Directions for this task
At the line containing "Given: Expand the", begin an exact copy of the lines below and continue through the final one, with no pictures.
Segment Start: Data in this exercise
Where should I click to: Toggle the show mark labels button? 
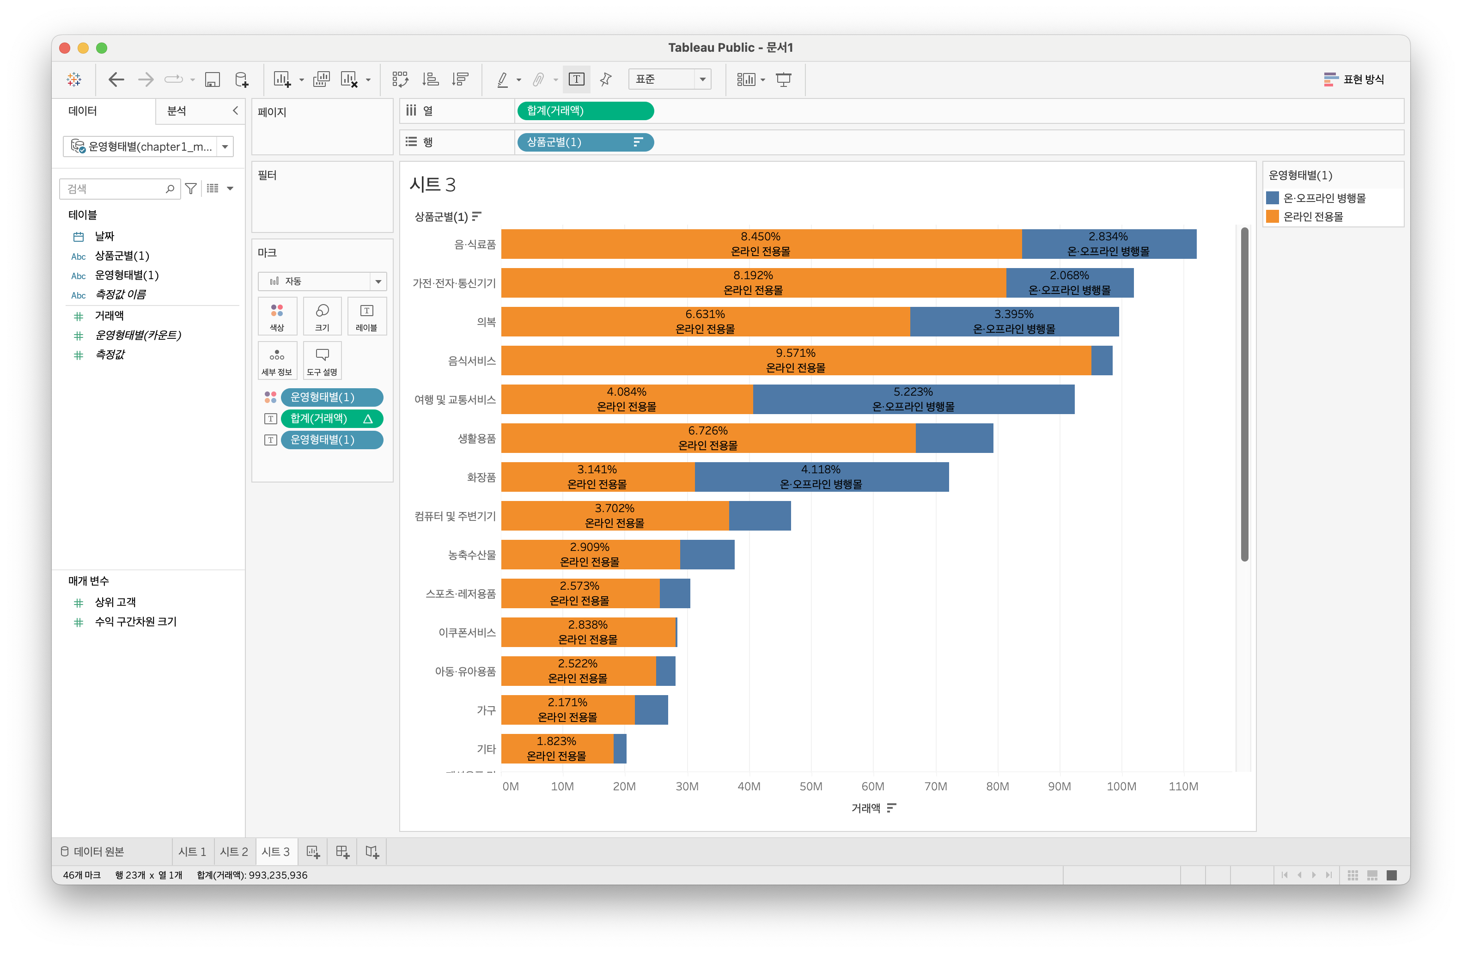(x=576, y=79)
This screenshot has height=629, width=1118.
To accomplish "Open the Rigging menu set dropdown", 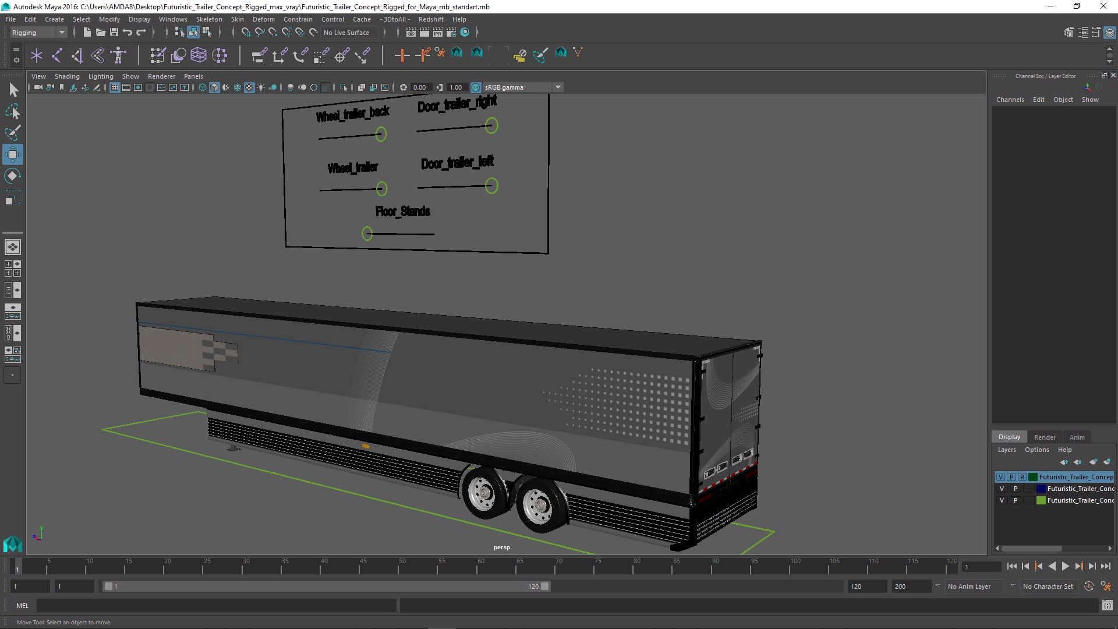I will point(61,33).

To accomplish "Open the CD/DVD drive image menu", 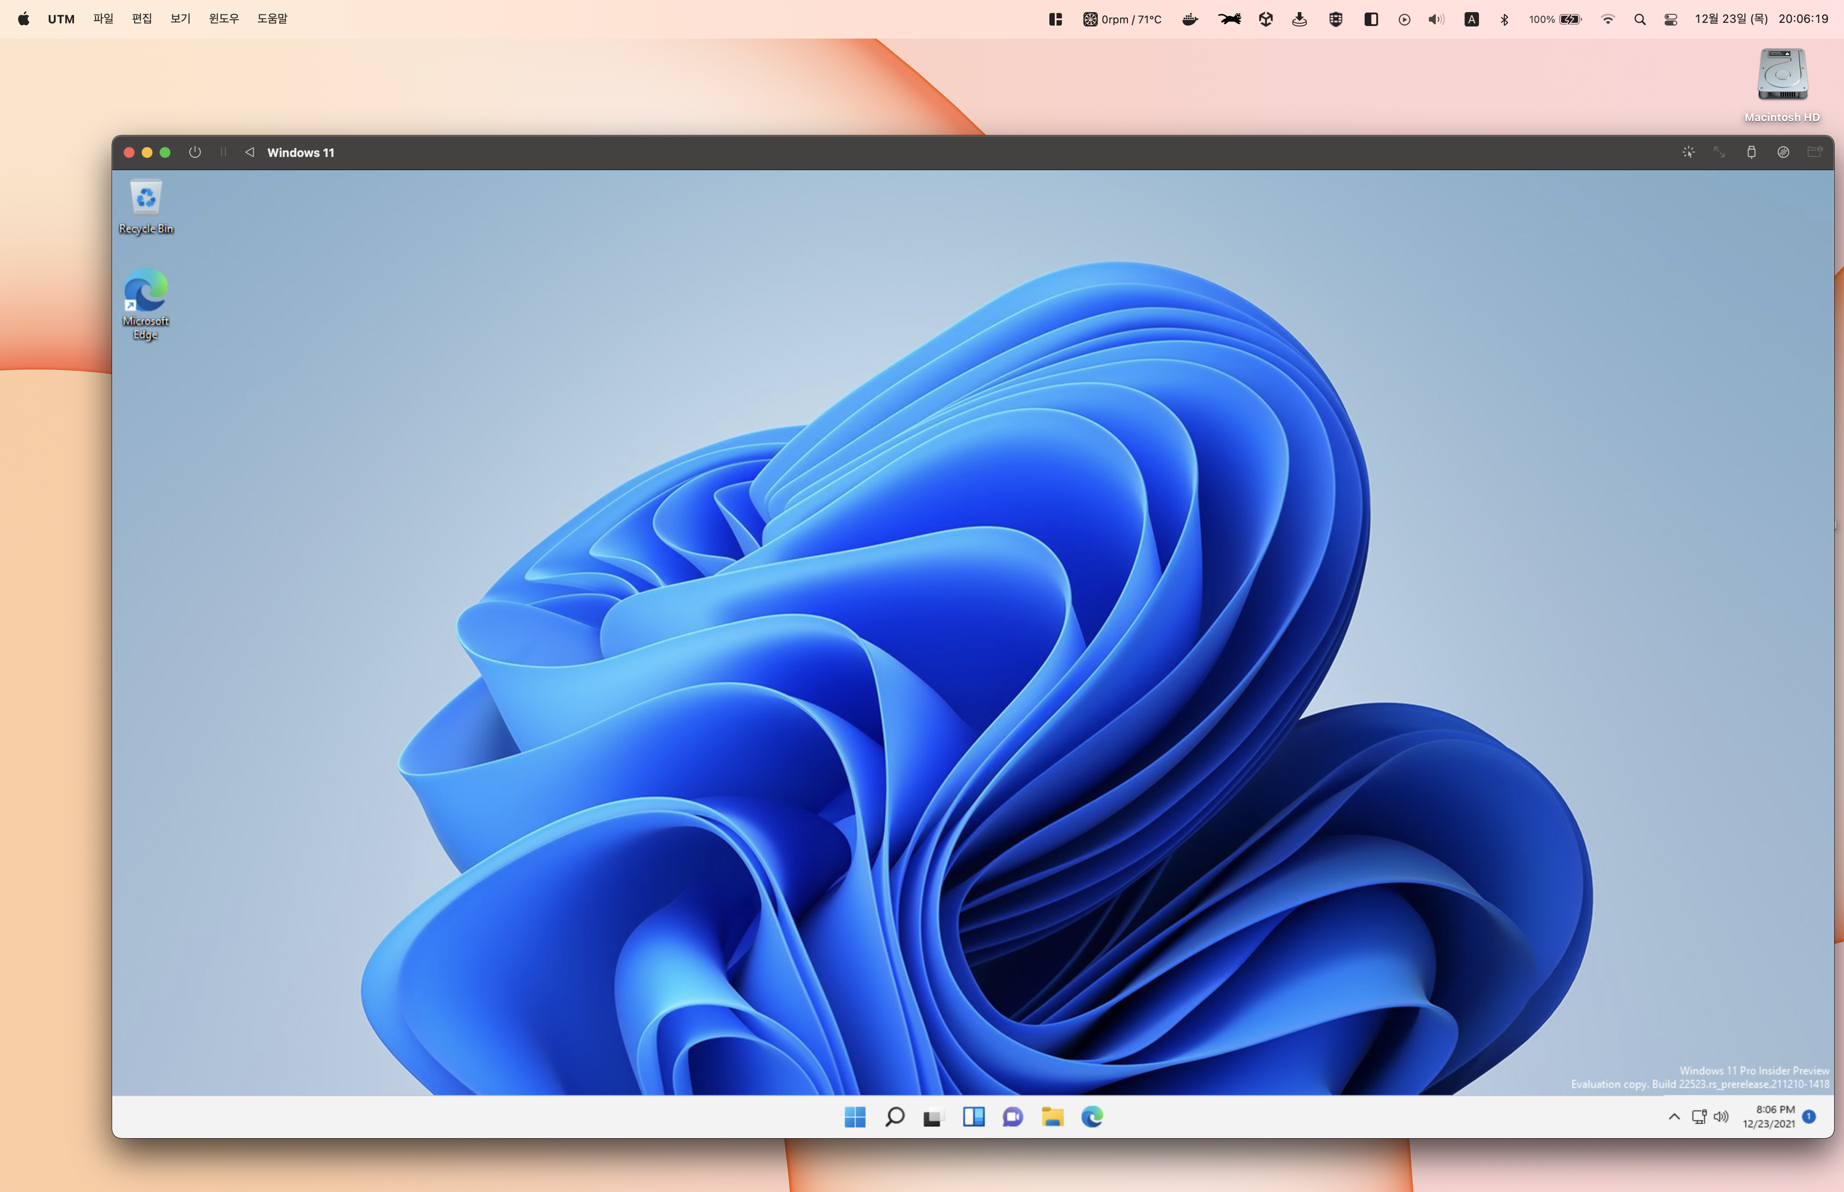I will pos(1783,152).
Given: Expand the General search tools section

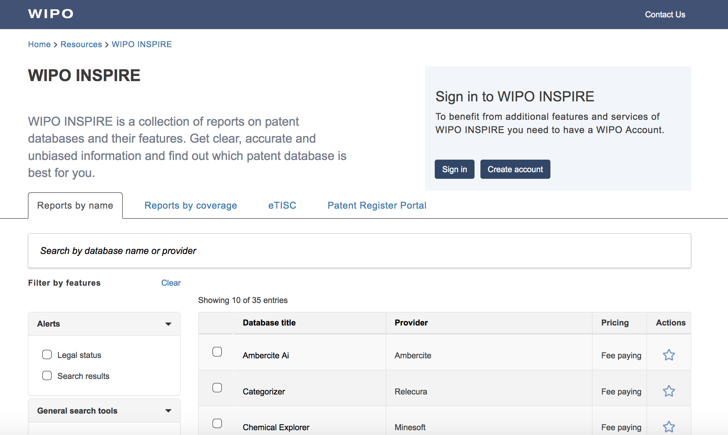Looking at the screenshot, I should click(168, 411).
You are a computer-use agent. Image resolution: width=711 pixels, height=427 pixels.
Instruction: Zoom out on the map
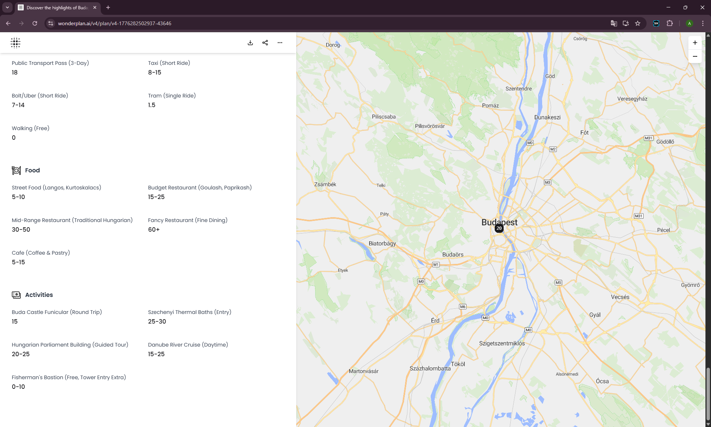695,56
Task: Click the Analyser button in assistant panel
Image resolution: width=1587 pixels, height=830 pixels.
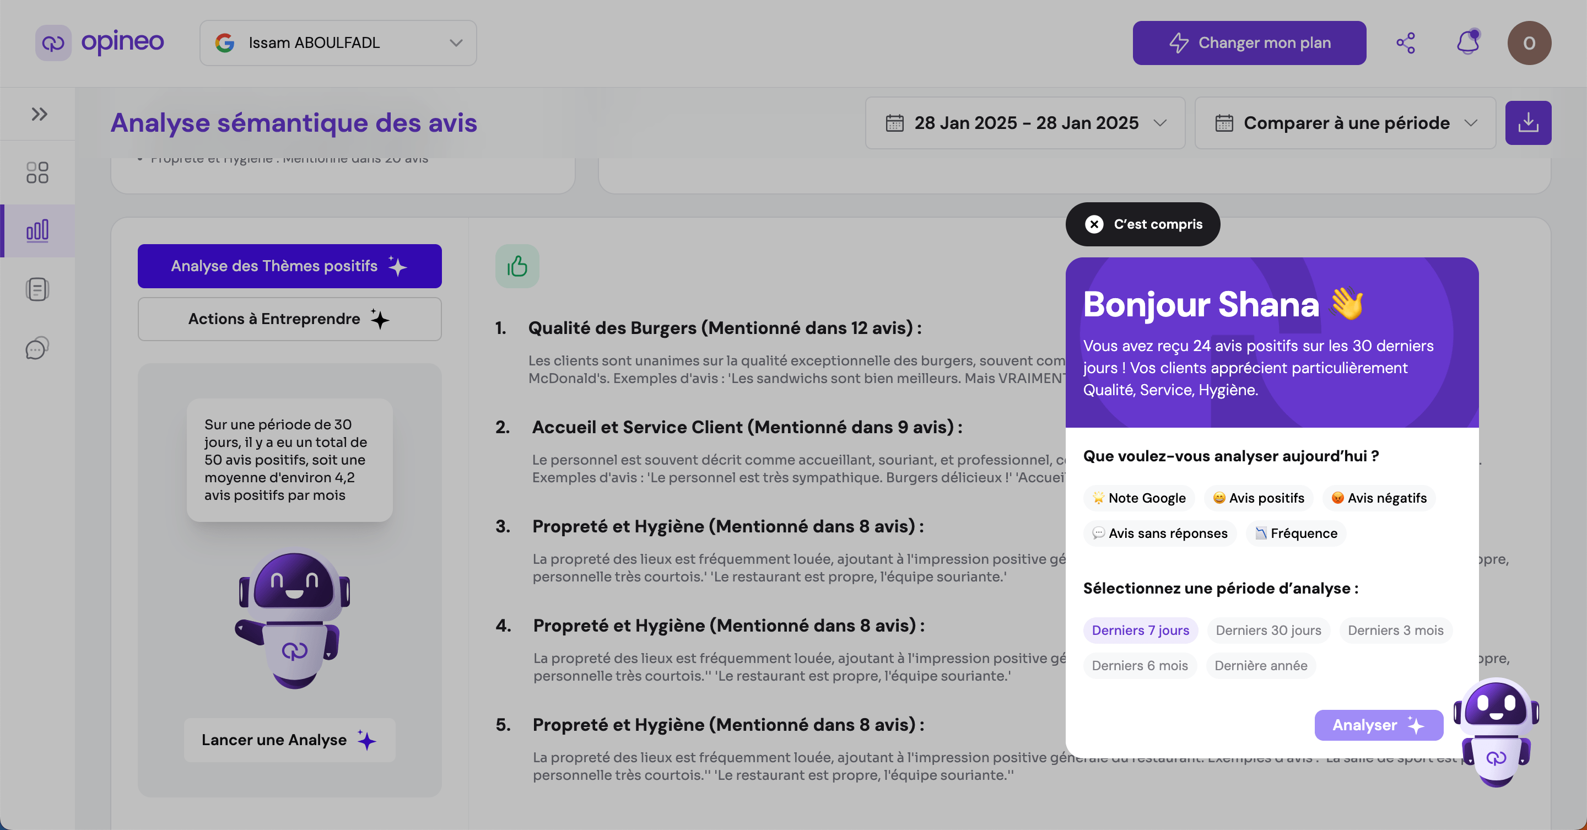Action: coord(1379,725)
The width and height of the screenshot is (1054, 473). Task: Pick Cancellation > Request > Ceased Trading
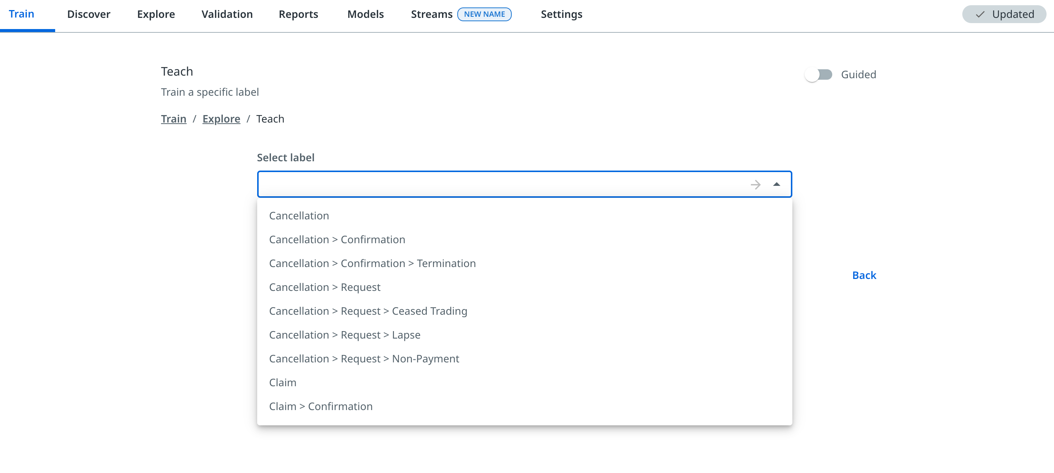coord(368,311)
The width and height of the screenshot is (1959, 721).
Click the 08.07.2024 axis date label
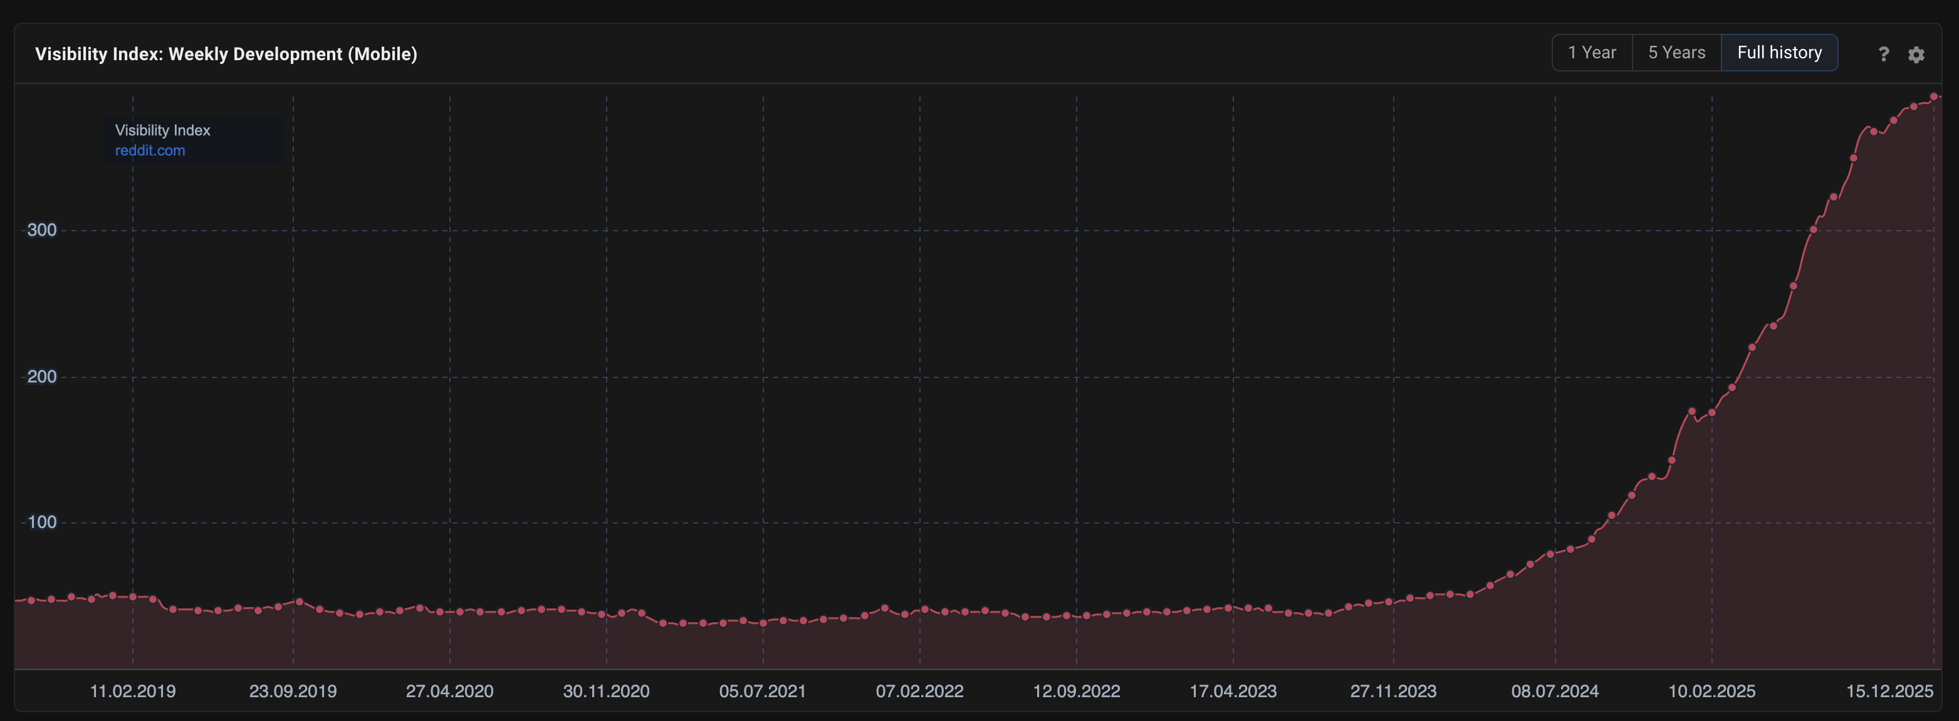(1554, 691)
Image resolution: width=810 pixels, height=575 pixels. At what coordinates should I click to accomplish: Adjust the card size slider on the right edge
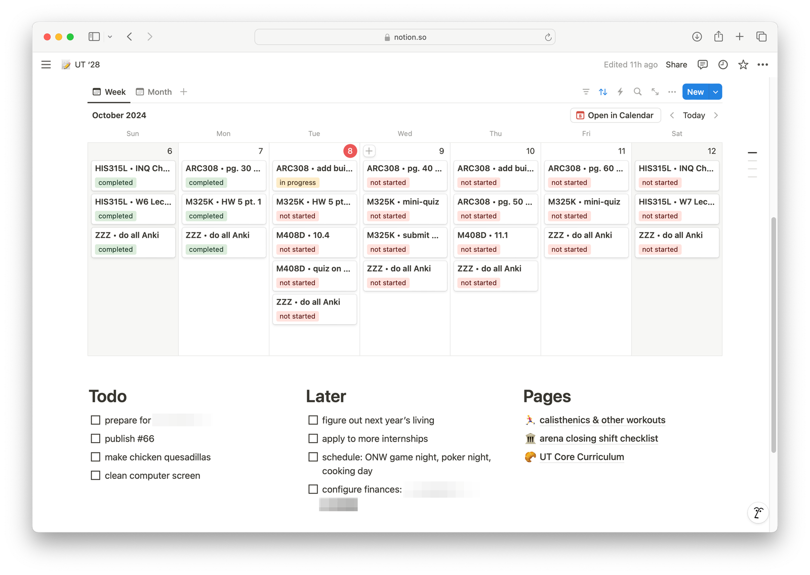point(752,152)

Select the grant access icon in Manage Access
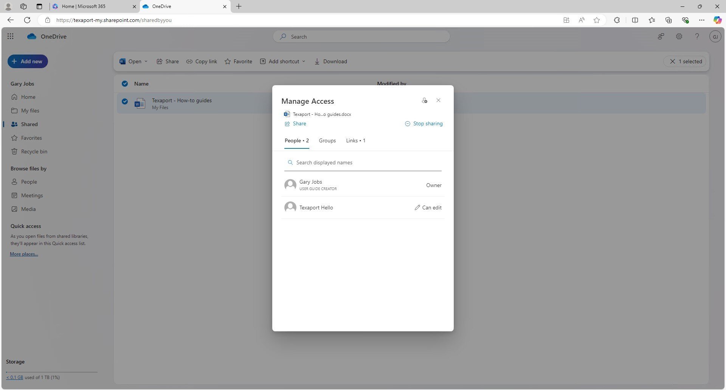[424, 100]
Segment End: Data in this exercise
Completed exercise
Given: Expand the General search tools section

Looking at the screenshot, I should click(168, 411).
You are a computer-use agent. Image resolution: width=711 pixels, height=427 pixels.
Instruction: Zoom out on the map
695,56
Task: Click the Analyser button in assistant panel
Image resolution: width=1587 pixels, height=830 pixels.
Action: coord(1379,725)
The width and height of the screenshot is (1054, 473). Task: Pick Cancellation > Request > Ceased Trading
coord(368,311)
The width and height of the screenshot is (1959, 721).
Click the 08.07.2024 axis date label
(1554, 691)
Image resolution: width=810 pixels, height=575 pixels. At what coordinates should I click to accomplish: Adjust the card size slider on the right edge
point(752,152)

Select the grant access icon in Manage Access
[424, 100]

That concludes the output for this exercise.